Por seu turno, o reitor da Universidade Jean Piaget, Wlodzimierz Jozef Szymaniak, defende que “o mais importante” não é só a quantidade, mais sim a qualidade, já que muitos estudantes entram para as universidades “sem preparação adequada”, com “carência em matemática, língua portuguesa”, mas também em relação aos “hábitos culturais e o grau de insucesso e muito elevado”.

“Este ano, optamos pela consolidação dos cursos de licenciatura, com profissionais integrados no mercado de trabalho, sendo que a nossa oferta educativa e cultural não se limita apenas aos cursos de graduação já que oferecemos também vários outros tipos de formações, projectos de natureza cultural, científica com possibilidades de intercâmbios com instituições internacionais”, sublinhou, indicando que este ano arranca o mestrado de ciências de educação variante administração escolar.

No seu entender a investigação é essencial uma vez que as universidades produzem o conhecimento, o que requer mais meios e financiamento, que no seu entender nos últimos dois anos tem diminuído.

Para a reitora da Universidade de Cabo Verde (Uni-CV), Judite Nascimento, a aposta da sua instituição recai na consolidação dos cursos já existentes, reajustar as ofertas em função das demandas que são muito fortes e claras, através dos desafios lançados pelo Estado, mas sempre atento aos discursos do sector privado e da sociedade civil no sentido de identificar as áreas que serão a demanda no futuro.
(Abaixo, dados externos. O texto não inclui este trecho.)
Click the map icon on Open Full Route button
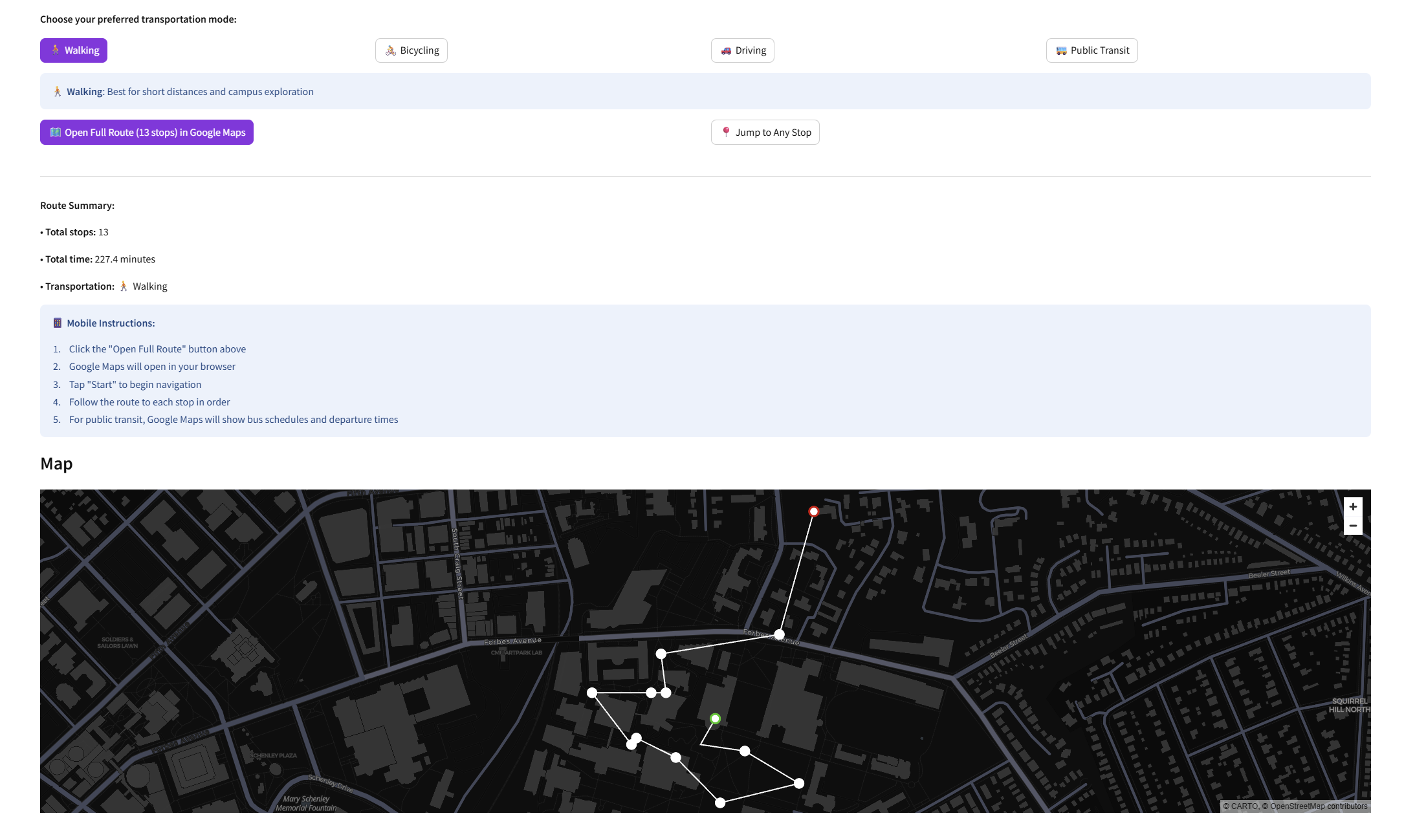 point(55,132)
“Este ano lançamos a terceira edição do curso de Medicina que continua a ser o mais procurado, sendo que das 25 vagas disponibilizadas, 20 são destinadas aos estudantes nacionais e cinco para a cooperação internacional da CPLP, mas nunca absorveram na totalidade, o que permite aos alunos cabo-verdianos candidatar-se”, explicou.
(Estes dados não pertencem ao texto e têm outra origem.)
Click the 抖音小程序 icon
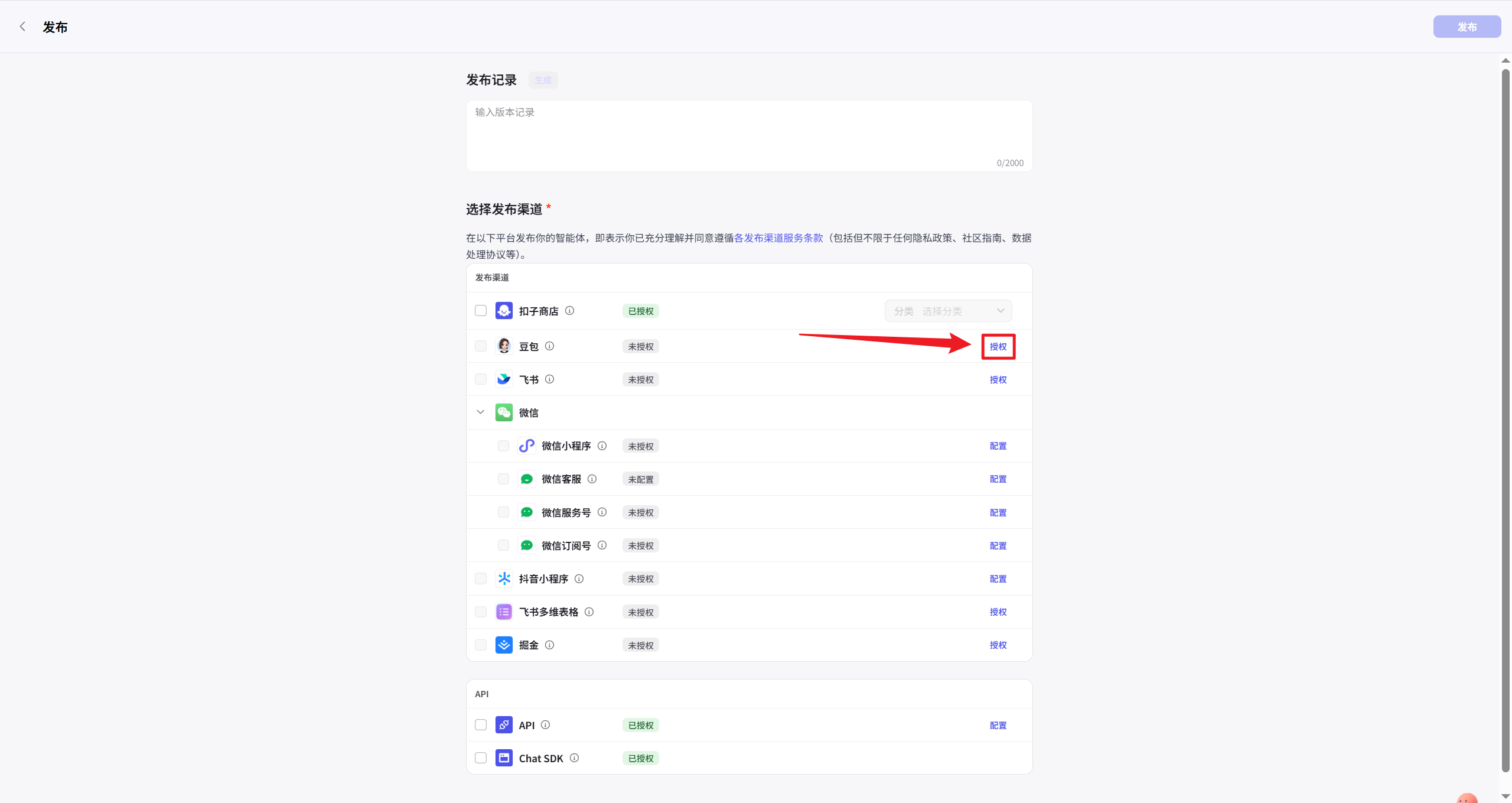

Para Judite de Nascimento, o desafio da universidade pública relaciona-se também com o redesenho da estratégia de montagem das suas ofertas formativas, no sentido de torná-las mais ajustadas às saídas profissionais mais apelativas e que tenham uma saída para o emprego.

Outro aspecto que considera importante é a questão do financiamento, que segundo a reitora cada vez deve-se mais às universidades, e, perante esse dilema, tem notado uma “retracção sistemática” do Estado, que tem uma comparticipação de 33% e o restante a instituição tem de procurar, uma vez que “dependem muito das mensalidades” das propinas dos estudantes.

Por seu turno, a coordenadora dos Serviços Académicos da Universidade do Mindelo (Uni-Mindelo), Risanda Soares, partilha da mesma opinião de que o financiamento continua a ser um dos principais constrangimentos das instituições de ensino superior e que a instituição não foge à regra, já que contam essencialmente com as propinas pagas pelos estudantes.

A coordenadora, que se mostrou preocupada, disse esperar que o Governo venha a melhor e aumentar os apoios concedidos em bolsas para licenciatura e não só, sendo que é uma situação a nível nacional e as famílias muitas das vezes não têm condições de enviar os seus filhos para as universidades.

“Temos de continuar a promover a qualidade das nossas ofertas formativas, dando sempre um suporte válido do ponto de vista prático com o engajamento da universidade, e para que os estudantes saiam daqui com todas as competências do ponto de vista profissional, com boa qualidade e capacidade de integração “explicou a responsável, assegurando que a Uni-Mindelo vai começar o ano com dois novos cursos, nomeadamente Jornalismo e Línguas e Relações Empresariais.

Risanda Soares mostrou-se “muito optimista” quanto ao novo ano lectivo, não só pela aposta na continuidade da instituição, mas também pelo novo campo universitário, Bloco C, que será inaugurado a 11 de Outubro, que no seu entender vai ajudar a melhor a qualidade do ensino e poderá servir a comunidade do Mindelo.